Classification II

Author

Termeh Shafie

1 Metrics

Once we build a classification model, it’s important to make sure that we know how it performs! We talked about a few metrics you can calculate to help you assess how well your model is doing.

Accuracy: \(\frac{TP + TN}{TP + TN + FP + FN}\)
Confusion Matrix Patterns

	Actually 1	Actually 0
Predicted 1	True Positive (TP)	False Positive (FP)
Predicted 0	False Negative (FN)	True Negative (TN)

Precision: \(\frac{TP}{TP + FP}\), how many of the predicted positives are true positives?
Recall/Sensitivity: \(\frac{TP}{TP + FN}\), how many of the actual positives did we accurately predict?
Specificity: \(\frac{TN}{TN + FP}\), how many of the actual negatives did we accurately predict?
F1 Score: \(\frac{2 * Precision * Recall}{Precision + Recall}\), a combination of precision and recall.
ROC AUC: The area under the ROC curve which puts the False Positive Rate (FPR) on the x-axis, and the True Positive Rate on the y-axis.

1.1 Question

If you were designing a Flu test, which of these metrics would be most important to you (there’s no one right answer) and why?

2 Naive Bayes

2.1 Naive

Naive Bayes is Naive because it makes the assumption of conditional independence. This means that within classes (the groups we’re trying to predict), we assume the predictors are independent. However we know that’s not true, so it’s a Naive assumption to make.

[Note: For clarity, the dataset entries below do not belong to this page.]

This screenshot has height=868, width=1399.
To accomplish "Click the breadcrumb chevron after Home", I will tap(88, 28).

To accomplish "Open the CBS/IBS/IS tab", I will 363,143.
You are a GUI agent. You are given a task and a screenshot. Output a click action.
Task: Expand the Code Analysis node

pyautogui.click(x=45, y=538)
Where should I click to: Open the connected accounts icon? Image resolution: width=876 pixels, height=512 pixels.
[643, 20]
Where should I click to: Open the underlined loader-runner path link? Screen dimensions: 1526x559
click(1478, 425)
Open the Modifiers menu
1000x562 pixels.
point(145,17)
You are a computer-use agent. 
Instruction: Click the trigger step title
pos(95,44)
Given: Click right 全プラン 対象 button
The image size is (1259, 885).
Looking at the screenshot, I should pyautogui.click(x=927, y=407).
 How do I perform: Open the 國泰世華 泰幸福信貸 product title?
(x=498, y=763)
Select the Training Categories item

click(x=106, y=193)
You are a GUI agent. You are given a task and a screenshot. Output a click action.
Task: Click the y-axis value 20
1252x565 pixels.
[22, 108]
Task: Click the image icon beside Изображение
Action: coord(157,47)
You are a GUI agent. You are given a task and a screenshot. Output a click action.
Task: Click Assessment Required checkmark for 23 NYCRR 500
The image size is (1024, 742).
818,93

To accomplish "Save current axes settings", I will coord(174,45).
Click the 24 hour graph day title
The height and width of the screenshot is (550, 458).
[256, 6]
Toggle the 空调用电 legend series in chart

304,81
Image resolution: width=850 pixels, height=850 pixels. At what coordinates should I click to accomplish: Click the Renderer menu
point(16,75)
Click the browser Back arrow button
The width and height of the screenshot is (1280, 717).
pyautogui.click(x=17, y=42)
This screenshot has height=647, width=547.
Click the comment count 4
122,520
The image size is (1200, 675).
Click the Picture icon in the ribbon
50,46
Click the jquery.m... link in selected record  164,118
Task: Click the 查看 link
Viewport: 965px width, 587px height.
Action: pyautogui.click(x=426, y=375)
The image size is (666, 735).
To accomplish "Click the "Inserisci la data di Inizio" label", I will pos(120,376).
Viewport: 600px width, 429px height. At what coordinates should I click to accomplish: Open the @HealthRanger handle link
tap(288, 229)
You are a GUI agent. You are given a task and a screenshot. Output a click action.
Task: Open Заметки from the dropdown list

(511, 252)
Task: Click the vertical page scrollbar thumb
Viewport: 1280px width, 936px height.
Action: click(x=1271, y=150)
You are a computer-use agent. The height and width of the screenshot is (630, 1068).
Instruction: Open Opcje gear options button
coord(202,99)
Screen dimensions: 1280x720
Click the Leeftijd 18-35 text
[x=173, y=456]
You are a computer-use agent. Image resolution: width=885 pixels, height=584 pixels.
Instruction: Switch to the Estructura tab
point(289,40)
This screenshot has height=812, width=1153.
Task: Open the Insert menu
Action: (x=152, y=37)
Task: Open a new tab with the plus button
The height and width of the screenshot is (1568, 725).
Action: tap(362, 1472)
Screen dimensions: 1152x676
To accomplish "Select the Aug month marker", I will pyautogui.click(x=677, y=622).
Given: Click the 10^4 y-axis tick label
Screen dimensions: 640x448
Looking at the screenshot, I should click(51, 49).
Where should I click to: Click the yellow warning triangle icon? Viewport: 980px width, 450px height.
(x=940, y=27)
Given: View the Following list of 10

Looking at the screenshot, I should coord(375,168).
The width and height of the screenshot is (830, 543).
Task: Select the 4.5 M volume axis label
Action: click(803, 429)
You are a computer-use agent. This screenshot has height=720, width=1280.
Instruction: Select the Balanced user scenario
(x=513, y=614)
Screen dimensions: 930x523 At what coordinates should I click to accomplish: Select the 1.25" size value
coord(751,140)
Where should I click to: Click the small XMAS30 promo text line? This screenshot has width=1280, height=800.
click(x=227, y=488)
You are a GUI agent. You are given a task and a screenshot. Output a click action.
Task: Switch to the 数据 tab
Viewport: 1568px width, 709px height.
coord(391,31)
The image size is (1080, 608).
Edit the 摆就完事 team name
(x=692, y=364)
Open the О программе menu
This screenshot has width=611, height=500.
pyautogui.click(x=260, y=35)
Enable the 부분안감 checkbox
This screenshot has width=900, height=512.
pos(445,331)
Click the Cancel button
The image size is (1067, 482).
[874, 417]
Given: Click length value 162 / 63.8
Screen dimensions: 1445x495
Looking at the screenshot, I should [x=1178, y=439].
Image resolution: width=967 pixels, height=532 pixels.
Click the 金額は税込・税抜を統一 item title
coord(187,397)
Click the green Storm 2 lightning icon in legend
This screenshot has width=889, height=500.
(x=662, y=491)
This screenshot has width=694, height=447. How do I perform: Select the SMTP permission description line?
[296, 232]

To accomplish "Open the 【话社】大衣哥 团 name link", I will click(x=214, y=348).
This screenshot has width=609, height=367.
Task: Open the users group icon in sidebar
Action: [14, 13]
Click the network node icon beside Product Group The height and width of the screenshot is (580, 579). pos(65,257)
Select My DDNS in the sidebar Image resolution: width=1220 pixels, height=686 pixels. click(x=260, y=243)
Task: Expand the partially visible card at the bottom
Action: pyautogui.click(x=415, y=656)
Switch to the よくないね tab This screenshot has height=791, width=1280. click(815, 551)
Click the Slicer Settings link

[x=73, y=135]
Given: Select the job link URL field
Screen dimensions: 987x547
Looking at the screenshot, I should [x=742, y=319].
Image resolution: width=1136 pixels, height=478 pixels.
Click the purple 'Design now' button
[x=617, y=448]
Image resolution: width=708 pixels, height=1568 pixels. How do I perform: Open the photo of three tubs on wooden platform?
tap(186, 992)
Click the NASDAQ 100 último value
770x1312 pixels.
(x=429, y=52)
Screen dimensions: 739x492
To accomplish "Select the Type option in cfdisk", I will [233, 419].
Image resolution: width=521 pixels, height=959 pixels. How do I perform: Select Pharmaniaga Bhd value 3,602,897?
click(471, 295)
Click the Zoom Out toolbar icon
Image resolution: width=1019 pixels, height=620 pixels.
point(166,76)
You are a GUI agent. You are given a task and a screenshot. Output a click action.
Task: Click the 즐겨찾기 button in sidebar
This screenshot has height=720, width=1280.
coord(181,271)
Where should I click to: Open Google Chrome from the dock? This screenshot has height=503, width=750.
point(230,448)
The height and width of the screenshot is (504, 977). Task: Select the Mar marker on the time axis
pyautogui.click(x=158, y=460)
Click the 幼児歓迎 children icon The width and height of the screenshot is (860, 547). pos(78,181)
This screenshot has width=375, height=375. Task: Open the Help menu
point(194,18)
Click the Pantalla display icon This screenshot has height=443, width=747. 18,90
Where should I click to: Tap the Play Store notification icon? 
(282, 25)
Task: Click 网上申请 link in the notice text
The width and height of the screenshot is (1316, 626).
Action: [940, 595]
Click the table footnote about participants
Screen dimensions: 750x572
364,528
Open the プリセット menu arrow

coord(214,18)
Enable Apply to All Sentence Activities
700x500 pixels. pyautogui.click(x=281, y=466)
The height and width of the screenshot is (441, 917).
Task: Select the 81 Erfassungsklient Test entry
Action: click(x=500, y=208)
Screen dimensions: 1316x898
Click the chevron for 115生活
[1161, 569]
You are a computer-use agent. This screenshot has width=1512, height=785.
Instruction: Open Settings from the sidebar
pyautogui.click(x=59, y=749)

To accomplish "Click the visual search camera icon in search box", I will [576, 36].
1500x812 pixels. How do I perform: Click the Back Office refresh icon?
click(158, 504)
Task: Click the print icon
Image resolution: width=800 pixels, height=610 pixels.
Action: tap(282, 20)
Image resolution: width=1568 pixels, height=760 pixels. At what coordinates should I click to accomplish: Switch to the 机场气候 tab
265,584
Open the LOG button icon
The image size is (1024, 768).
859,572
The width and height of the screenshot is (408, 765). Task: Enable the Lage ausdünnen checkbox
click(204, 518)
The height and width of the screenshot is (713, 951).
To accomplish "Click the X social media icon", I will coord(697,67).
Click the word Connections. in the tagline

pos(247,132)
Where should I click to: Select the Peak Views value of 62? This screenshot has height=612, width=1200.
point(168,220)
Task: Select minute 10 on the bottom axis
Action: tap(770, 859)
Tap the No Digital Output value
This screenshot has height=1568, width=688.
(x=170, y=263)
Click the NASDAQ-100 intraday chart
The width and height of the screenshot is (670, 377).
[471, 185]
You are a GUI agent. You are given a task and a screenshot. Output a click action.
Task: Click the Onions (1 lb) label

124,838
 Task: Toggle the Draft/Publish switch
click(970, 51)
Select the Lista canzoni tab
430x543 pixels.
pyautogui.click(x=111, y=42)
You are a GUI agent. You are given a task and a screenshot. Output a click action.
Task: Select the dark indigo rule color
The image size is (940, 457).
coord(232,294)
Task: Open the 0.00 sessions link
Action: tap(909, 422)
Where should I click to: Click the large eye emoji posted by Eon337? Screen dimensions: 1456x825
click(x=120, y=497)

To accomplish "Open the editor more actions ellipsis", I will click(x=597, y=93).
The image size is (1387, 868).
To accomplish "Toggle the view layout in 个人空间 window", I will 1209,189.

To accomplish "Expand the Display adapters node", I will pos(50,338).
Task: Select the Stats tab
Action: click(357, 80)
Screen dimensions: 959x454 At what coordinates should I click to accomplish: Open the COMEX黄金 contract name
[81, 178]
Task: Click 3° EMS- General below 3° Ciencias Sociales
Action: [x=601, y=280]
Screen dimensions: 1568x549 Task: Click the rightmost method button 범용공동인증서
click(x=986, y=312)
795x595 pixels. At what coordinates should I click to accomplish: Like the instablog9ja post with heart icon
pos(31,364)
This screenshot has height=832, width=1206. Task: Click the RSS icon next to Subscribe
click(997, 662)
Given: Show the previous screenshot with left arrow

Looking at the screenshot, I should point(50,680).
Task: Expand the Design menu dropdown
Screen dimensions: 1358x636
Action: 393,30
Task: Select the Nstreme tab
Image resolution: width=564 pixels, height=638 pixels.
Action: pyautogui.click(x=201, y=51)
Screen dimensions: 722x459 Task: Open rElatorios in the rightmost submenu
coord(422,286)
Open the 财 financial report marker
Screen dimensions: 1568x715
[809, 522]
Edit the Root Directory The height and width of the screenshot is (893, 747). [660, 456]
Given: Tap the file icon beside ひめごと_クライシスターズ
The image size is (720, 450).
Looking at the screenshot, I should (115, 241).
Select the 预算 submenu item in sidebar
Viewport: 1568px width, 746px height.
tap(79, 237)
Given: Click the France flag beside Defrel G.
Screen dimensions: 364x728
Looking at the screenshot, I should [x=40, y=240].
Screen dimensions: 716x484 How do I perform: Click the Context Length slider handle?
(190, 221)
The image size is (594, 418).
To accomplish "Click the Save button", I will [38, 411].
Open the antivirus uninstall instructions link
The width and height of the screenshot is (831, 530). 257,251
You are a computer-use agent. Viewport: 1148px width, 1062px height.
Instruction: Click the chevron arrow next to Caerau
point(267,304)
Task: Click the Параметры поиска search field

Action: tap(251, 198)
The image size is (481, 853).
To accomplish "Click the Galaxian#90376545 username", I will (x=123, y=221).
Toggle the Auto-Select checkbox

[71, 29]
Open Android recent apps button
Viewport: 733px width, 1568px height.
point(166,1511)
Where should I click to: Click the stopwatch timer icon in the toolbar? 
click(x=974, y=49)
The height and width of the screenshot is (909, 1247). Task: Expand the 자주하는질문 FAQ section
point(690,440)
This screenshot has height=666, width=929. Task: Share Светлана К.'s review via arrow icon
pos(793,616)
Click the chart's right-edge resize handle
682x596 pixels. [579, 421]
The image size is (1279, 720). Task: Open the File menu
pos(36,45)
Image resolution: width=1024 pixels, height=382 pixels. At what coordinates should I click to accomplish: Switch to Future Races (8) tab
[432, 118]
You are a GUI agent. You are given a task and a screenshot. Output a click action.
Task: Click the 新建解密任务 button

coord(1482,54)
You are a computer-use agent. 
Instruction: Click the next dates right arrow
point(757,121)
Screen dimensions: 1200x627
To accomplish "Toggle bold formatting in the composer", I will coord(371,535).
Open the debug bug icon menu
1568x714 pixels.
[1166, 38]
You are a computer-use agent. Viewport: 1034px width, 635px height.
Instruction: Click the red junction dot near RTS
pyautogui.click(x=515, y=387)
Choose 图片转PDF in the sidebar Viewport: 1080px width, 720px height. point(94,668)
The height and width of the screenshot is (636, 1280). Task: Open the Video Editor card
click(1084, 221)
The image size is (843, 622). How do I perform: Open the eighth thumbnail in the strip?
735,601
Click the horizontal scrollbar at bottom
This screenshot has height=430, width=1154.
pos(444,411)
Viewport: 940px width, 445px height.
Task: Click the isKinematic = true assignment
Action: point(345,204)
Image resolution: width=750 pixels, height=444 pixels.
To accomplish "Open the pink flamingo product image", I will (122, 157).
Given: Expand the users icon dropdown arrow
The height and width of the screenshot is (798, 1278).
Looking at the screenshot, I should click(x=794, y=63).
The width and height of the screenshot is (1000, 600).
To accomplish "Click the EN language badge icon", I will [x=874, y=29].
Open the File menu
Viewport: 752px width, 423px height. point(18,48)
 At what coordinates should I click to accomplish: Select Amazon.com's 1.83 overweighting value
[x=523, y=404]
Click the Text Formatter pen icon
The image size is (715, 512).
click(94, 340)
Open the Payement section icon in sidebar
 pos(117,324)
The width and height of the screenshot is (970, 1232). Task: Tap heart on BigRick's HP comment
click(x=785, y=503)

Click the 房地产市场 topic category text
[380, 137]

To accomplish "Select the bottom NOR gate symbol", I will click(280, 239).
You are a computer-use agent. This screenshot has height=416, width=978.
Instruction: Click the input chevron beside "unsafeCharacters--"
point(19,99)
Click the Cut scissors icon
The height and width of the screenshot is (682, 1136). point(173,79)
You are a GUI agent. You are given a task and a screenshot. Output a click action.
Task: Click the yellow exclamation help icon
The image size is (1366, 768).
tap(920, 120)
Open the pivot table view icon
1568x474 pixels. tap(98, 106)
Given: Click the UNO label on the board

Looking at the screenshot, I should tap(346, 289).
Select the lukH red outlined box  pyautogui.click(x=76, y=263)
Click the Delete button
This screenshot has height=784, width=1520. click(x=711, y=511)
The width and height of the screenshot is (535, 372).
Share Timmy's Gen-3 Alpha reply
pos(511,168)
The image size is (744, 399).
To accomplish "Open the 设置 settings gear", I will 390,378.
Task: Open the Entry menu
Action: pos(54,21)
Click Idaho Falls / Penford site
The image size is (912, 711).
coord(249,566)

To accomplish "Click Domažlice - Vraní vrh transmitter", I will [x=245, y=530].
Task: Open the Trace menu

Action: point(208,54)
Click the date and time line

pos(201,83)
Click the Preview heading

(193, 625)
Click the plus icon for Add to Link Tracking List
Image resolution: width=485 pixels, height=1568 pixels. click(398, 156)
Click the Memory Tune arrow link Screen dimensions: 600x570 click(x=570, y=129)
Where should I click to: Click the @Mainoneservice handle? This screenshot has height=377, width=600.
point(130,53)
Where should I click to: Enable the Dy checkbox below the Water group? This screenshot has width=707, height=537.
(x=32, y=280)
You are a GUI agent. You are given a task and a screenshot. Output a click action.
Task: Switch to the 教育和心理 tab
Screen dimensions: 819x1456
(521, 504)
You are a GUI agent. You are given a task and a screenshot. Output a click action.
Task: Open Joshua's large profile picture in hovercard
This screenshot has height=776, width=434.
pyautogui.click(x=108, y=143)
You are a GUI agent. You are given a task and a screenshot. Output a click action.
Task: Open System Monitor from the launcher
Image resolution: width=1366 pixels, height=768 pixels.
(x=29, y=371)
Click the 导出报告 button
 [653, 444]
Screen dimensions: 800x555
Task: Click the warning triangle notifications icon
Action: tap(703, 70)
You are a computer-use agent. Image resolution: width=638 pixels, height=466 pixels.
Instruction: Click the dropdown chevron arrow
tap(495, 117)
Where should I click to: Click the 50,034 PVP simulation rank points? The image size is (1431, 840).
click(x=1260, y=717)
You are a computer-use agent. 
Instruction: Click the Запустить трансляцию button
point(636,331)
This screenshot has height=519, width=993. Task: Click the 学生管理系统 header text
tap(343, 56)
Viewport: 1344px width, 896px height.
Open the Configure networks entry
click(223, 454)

However, it simplifies our computation. When events are independent we can calculate their joint probability just by multiplying them:

\[\underbrace{P(A,B,C)}_\text{probability of A, B, and C} = P(A) * P(B) * P(C)\]

Rather than calculating the joint probability \(P(A,B,C)\) by taking into account any relationships between the predictors.

2.2 Bayes

When classifying a data point, we use Bayes’ Theorem (at least the numerator of it) to calculate the score for each potential category. Then we choose the category with the highest score. Because we’re comparing scores that have the same denominator, we can ignore it (which is nice, as it’s difficiult to calculate).

\[ \overbrace{P(\text{group}_i | \mathbf{X}) = \frac{P(\mathbf{X} | \text{group}_i) * P(\text{group}_i)}{P(\mathbf{X})}}^\text{Bayes' Theorem}\]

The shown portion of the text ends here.